Хью еще долго лежал, глядя на спящую жену и размышляя о сюрпризах и неожиданных поворотах судьбы. Получается, что “Галланд, Ланкастер и Дюпре” он обязан далеко не только одним финансовым благополучием. Не приди в голову Джона мысль создать экспортно-импортную компанию, он бы не поехал на юг и не встретил Кристофа Галланда, а значит, не увидел его красавицу внучку и не влюбился бы в нее… Даже плохое самым неожиданным образом превращается порой в хорошее. Не соверши Кристоф и Рено свой жестокий подлог, Джон не стал бы его отчимом. А не начни кто-то обворовывать компанию, Хью Ланкастеру не пришлось бы ехать в Новый Орлеан. Преспокойно жил бы себе в Натчезе и не влюбился в спящее сейчас у него под боком очаровательное существо. Немыслимо!
Он уже готов был по примеру Микаэлы забыться в объятиях Морфея, когда услышал шаги в коридоре, а затем голоса. Разговаривали Ален и Франсуа, и, учитывая толщину стен, довольно громко. Хью нахмурился, подумав о том, что брату его жены следовало бы подыскать себе более достойную компанию. Ален — человек с сомнительной репутацией и очень опасен. Чем быстрее этот парень уедет в Новый Орлеан, тем лучше. Впрочем, совсем хорошо будет, если его вообще оставят наедине с любимой женой. Хью мечтательно улыбнулся.
Что касается Франсуа, он рад бы покинуть “Уголок любви” как можно скорее. Страх разоблачения день ото дня усиливался. А искреннее гостеприимство Хью делало чувство вины совсем нестерпимым. Но он не мог уехать, пока здесь оставался Ален. Хоть бывший друг и обещал не причинять вреда Хью, Франсуа ему не верил. Он решил, что будет постоянно держать Алена в поле зрения и в случае чего помешает ему совершить преступление.

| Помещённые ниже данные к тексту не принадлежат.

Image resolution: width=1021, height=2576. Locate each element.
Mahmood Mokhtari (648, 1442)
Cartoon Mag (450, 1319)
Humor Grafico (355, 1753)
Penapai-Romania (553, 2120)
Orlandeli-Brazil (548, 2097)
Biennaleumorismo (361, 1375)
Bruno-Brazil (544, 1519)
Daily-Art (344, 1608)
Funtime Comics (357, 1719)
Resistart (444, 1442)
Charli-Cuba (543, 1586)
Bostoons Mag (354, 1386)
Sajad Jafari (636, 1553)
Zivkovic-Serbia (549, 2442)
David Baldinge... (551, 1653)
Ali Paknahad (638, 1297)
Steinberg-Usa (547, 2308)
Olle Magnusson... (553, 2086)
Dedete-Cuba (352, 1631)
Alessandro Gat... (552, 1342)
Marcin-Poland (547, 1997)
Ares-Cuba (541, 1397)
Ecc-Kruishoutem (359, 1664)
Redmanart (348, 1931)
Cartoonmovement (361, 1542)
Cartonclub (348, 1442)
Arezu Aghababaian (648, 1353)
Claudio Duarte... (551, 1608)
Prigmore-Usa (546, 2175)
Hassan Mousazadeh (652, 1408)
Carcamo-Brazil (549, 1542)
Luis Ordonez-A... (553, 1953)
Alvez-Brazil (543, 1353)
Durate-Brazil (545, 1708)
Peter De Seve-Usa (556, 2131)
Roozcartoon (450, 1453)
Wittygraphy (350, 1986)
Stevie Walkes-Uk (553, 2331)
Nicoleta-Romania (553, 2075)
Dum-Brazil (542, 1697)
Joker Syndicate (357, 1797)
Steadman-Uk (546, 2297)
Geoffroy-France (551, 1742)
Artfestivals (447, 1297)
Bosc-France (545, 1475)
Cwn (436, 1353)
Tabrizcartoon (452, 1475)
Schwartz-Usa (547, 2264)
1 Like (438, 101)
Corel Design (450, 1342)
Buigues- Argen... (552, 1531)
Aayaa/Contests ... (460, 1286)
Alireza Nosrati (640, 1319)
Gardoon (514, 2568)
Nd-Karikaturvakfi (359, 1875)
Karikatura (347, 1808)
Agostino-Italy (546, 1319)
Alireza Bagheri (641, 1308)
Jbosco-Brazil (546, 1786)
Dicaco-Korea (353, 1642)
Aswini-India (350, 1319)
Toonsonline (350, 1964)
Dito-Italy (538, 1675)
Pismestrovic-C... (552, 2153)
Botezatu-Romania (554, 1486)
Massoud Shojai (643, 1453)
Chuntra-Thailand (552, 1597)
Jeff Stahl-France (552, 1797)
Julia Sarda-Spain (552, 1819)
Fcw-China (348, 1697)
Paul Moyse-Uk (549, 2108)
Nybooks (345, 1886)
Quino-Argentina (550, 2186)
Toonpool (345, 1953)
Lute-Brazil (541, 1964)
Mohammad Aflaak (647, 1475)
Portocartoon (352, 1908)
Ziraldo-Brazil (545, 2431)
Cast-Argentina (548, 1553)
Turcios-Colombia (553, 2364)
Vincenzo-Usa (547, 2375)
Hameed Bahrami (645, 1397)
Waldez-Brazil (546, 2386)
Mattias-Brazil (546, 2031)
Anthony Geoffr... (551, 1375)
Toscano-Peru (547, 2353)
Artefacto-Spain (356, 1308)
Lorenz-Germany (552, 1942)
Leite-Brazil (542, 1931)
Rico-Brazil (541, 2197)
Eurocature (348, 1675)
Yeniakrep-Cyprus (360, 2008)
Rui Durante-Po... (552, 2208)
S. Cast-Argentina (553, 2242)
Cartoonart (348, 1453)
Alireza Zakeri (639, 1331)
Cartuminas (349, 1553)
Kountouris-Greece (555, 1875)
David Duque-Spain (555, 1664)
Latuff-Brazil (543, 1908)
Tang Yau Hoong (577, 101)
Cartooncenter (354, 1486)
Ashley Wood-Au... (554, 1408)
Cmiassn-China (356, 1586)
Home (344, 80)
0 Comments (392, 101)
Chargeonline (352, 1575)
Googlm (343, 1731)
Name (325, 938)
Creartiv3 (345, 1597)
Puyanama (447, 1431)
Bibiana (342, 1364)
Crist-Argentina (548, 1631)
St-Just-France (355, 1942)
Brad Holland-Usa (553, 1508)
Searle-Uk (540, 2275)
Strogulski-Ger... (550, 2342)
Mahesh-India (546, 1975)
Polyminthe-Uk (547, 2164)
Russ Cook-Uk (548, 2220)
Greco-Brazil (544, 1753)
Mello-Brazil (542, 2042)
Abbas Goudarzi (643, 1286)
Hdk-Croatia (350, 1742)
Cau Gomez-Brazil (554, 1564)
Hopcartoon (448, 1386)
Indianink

Встреча с друзьями отвлекла Франсуа от мрачных мыслей. Возвращаясь назад, он был почти весел и вполне мирно беседовал с Аленом. Но по мере приближения к усадьбе молодоженов на душе становилось все тревожнее. Когда заспанный конюх поспешно принял поводья лошади, настроение стало таким же, как перед отъездом. Франсуа опять ощутил острую неприязнь к спутнику.
— Долго ты еще собираешься оставаться здесь? — довольно резко спросил он, поднимаясь по ступенькам крыльца.
— Это выглядит так, mon ami, будто ты хочешь побыстрее избавиться от меня, — нахмурил брови Ален.
Франсуа стиснул челюсти, но, когда заговорил, голос его звучал ровно.
— Будем откровенны. Ты приехал сюда вовсе не для того, чтобы повидаться со мной, а совсем с иными планами. Если ты отказался от этих планов…
— А кто тебе сказал, что я от них отказался?
— Ты дал слово, что не причинишь Хью вреда. И если ты намерен его сдержать, то делать тебе здесь нечего.
— А почему бы не предположить, что я просто отдыхаю? Почему я должен торопиться с отъездом, если мне здесь хорошо?
— Тогда считай, что я прошу тебя уехать, — чуть повысил голос Франсуа, угрюмо посмотрев на собеседника.
В ответном взгляде Алена проступило что-то страшное и мерзкое.
— А ты понимаешь, что твое поведение довольно обидно? Хорошенько подумай, малыш, прежде чем отталкивать меня! Я могу и рассердиться. Поверь мне, если я стану твоим врагом и буду вынужден действовать, тебе не поздоровится.
— Угрожаешь? — сухо уточнил Франсуа. — Тогда и я предупреждаю. Не пинай меня слишком сильно! У меня еще сохранились остатки гордости и хватит смелости, чтобы пойти к Хью и все ему рассказать.
Ален, открывая дверь своей комнаты, к которой они как раз в этот момент подошли, окинул Франсуа ледяным взором.
— Вижу, что ты сейчас не в том настроении, чтобы говорить о делах. Bonne nuil! Будем надеяться, что к завтрашнему дню к тебе вернется здравый смысл.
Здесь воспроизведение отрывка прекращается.